The wood is pieced together like a puzzle to show the different-colored wood and even the worm holes and knots.

"I always wanted to do woodwork, but never took the time or had the proper equipment," Lanham said.

He actually wanted to work with a higher-quality wood, but furniture-grade lumber was too expensive.

"I couldn't afford the lumber, and I didn't want to spend money just to practice."

He also wanted a creative hobby to keep him busy during the winter months when days are shorter and nights are longer.

After much thought, Lanham realized there were tobacco sticks stacked in four barns on family farms that were no longer needed since the family does not raise tobacco any longer.


"Everybody said the sticks were too rough and ugly to be of any benefit."

He began to appreciate the sticks when he planed them. He learned the sticks were many different types and colors of wood, many he could not identify.

Lanham sent the sticks to the University of Kentucky to have the wood identified. The sticks, some more than 100 years old, were made from 22 different types of wood, including black gum, sweet gum, hickory, black cherry and several different kinds of maple native to Kentucky.

He's also found a few sticks of pine. He thinks they were purchased in the south when sawmills here had a shortage of wood.

"It became fun to see what each stick was made of," said the woodworker. "The hardest work is making the sticks smooth with the plane."

He takes a 13/4-inch stick and planes it to about 1 inch.

He uses the thin sticks to make dining room tables and benches, using barn square and round-tier rails from tobacco barns for legs. Most tables get glass tops to make them functional.

"I can do any kind of design," Lanham said.

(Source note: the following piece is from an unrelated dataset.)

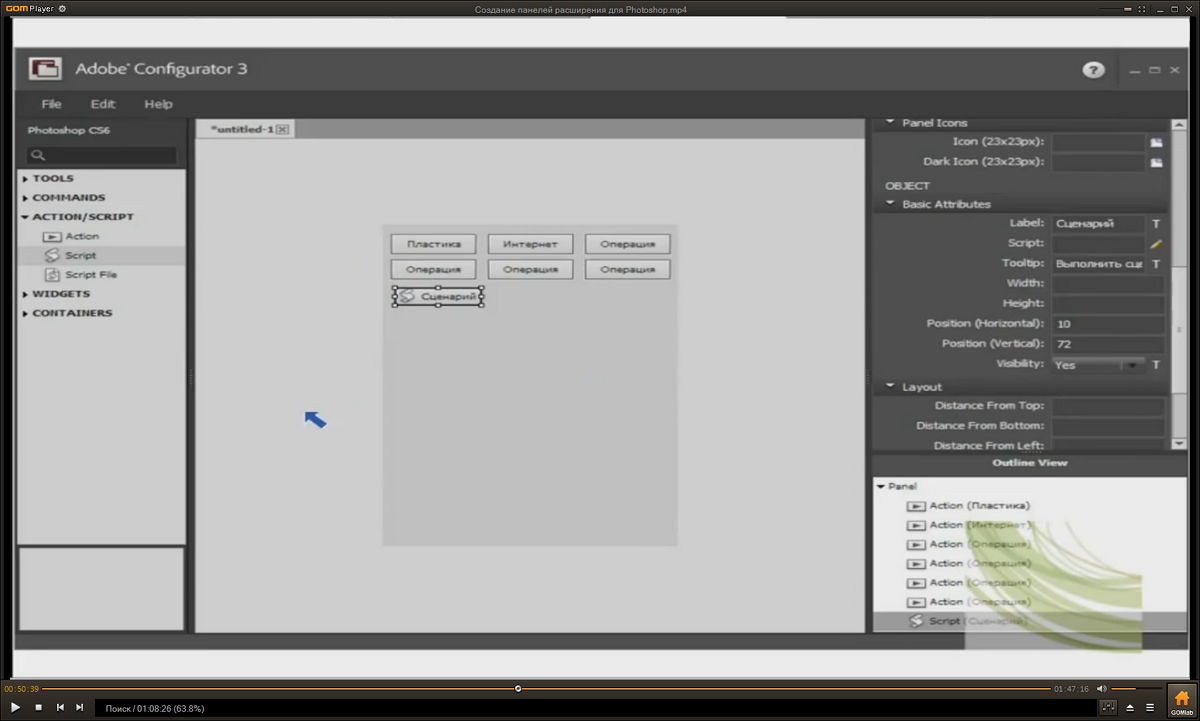Collapse the Basic Attributes section
The width and height of the screenshot is (1200, 721).
pos(890,204)
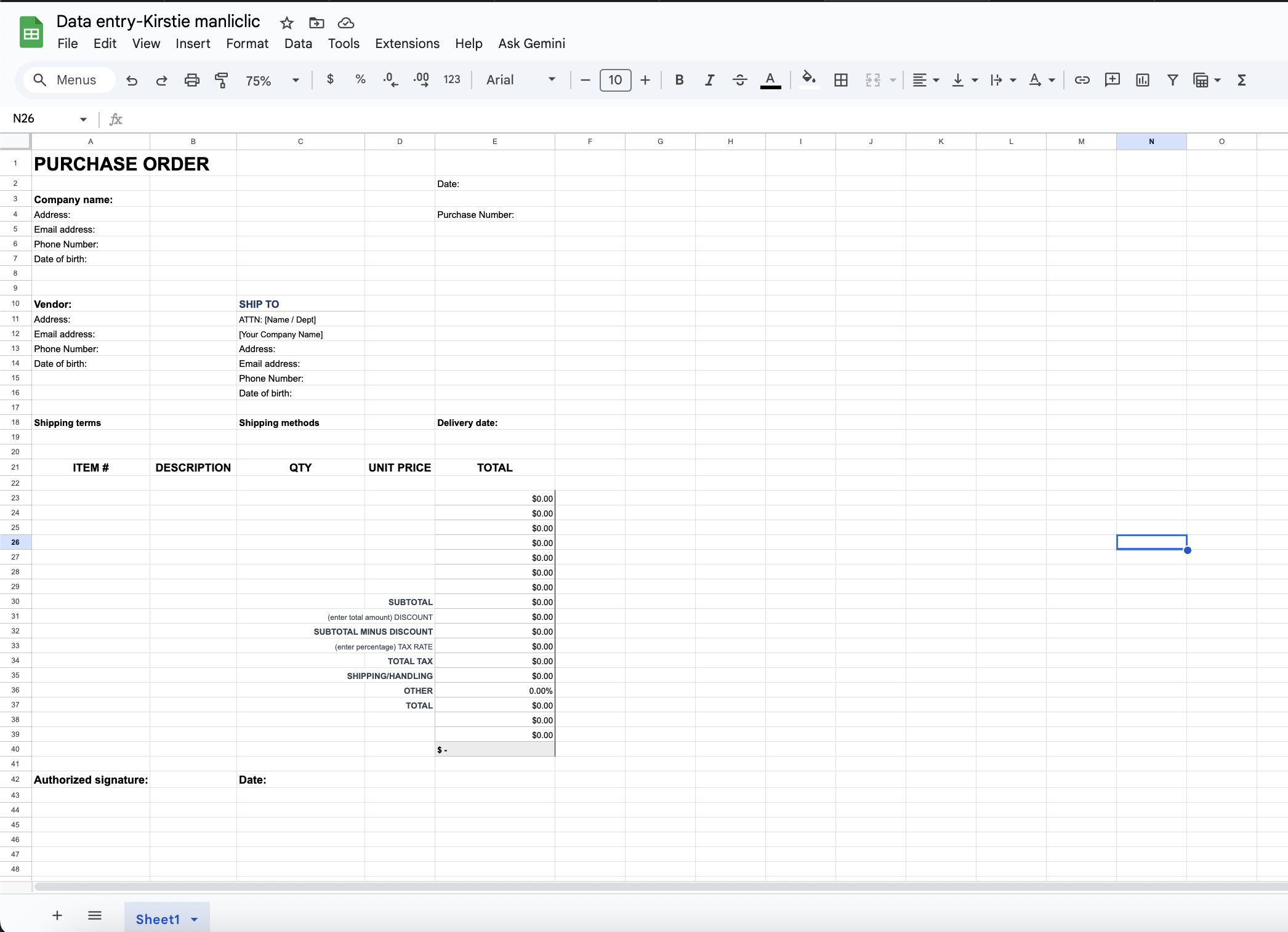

He's also making frames for pictures and prints to put in his office at the new Marion County extension service building that soon will be ready for occupancy.

Miniature barns

His most recent items have been miniature barns for kids.

"One woman wanted a miniature barn for her children because they are more durable than plastic ones," said Lanham. "Another person wanted a barn made with tobacco sticks from her great-grandfather's farm."

Lanham also got the most interesting and wide assortment of tobacco sticks from barns on the property of his late grandfather, Isaac Ellis.

"I get so intrigued seeing the old wood and knowing I'm preserving it. Where can you go to find wood this old and the assortment? It's a little treasure itself."

The tobacco sticks are free and several people have given sticks to Lanham after hearing about his hobby.

"The most expensive thing is the plane blades that only last through 200 sticks before they need to be sharpened," he said.

Lanham likes to create his own design and is excited that people with porches and log houses like the rustic look the sticks make.

The 45-year-old Lanham has exhibited his work at the Forkland Festival and Marion County Farm and Garden Show last year. Besides showing off his handiwork, he has samples of tobacco sticks to educate people on the types of wood in tobacco sticks and how to identify trees.

He said the first tobacco sticks were made from sassafras trees when sawmills began to produce the sticks more than 100 years ago.

Lanham hasn't found many black walnut sticks but has learned hickory sticks are the hardest wood.

"Anything I can do with wood, I can do with tobacco sticks," he said, adding that when he retires, he will have something to keep him busy.

His family gets most of his handiwork.

"I don't have a single piece made for myself. All my stuff goes to other people."

He made Christmas gifts last year because most people like personal items tailored to their homes. His sister got an entertainment center that took 30 hours of work, Lanham said.

"It's major work, but it's fun," Lanham said. He added using tobacco sticks in his hobby is his way of recycling.